Well, it may seem simple, just announce “I am an investor!” and instantly there will be someone to offer you a great startup to invest in. People will be an avalanche to your email. However, most likely, that there will be no interesting variants in this pale of snow. There quite a few unicorns and investors chase them.

You can instantly see the tip of the iceberg called “Problems”. If a startup has troubles with pitch or they haven’t found their product-market fit, then it is easy to discover without communicating with a team. It’s even worth it when the pitch is decent and the product is of a great need to the market but the team isn’t capable of building a strong company.

The correct question is how to get access to the best teams? In the early stages, time, observation and experience are needed. The investor needs to find a needle in a haystack. Carefully review all the presentations that are sent to him and see among them worthy of attention. For the scale: a colleague of mine recently shared the numbers: over the past year, he watched 2,300 presentations and invested in two startups.

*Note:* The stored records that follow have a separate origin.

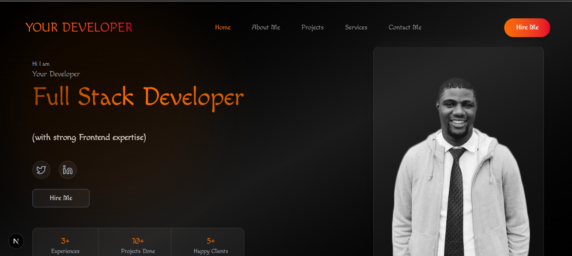The height and width of the screenshot is (256, 572).
Task: Click the orange Hire Me header button
Action: [x=527, y=28]
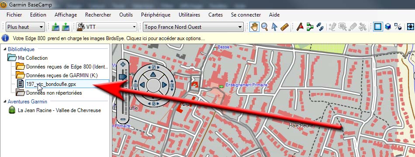This screenshot has width=415, height=157.
Task: Select the magnifier zoom tool
Action: [x=264, y=27]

Here we must remember: no one knows how to foresee the future. When Peter Thiel gave Zuckerberg half a million, Facebook was far from the first social network and had no clear advantages. Google has the exact same story: it was only one of the dozens of search engines on the market.

Investors in these companies did not see the future of young founders, they took a chance and won. This is not exactly a roulette, as investors had some of the information to assess the risks. But not completely, and the element of luck in these success stories is very high.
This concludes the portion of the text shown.